● TASK OBJECTIVE
Return the data exactly, but only from the line containing "Task: Select the 敏锐 rogue spec link" through its last line.

(Extracted data entries)
┌──

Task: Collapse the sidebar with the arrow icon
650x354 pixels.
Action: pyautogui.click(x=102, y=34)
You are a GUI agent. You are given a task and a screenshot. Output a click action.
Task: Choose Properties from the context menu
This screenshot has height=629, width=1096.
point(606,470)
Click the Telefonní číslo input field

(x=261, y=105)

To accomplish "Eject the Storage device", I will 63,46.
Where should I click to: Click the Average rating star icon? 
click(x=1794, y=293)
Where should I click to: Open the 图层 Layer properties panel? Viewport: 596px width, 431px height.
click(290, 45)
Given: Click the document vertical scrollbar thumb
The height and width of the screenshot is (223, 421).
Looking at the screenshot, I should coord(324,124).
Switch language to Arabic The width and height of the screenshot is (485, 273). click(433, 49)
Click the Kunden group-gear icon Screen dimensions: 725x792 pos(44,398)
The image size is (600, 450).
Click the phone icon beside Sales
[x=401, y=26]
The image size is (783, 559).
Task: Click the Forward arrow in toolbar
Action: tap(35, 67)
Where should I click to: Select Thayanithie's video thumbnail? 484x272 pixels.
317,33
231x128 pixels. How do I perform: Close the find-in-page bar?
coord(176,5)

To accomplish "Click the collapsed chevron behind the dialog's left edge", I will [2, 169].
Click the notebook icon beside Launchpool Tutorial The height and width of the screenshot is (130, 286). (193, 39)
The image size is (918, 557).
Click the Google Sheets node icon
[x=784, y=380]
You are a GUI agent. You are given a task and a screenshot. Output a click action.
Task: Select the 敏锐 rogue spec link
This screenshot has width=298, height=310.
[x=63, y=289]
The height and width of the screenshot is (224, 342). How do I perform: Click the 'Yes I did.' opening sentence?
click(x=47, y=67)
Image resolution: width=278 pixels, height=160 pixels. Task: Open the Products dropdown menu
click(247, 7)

└──

● WRITTEN SOLUTION
Task: Select the 敏锐 rogue spec link
This screenshot has width=298, height=310.
[x=63, y=289]
The height and width of the screenshot is (224, 342). How do I perform: Click the 'Yes I did.' opening sentence?
click(x=47, y=67)
Image resolution: width=278 pixels, height=160 pixels. Task: Open the Products dropdown menu
click(247, 7)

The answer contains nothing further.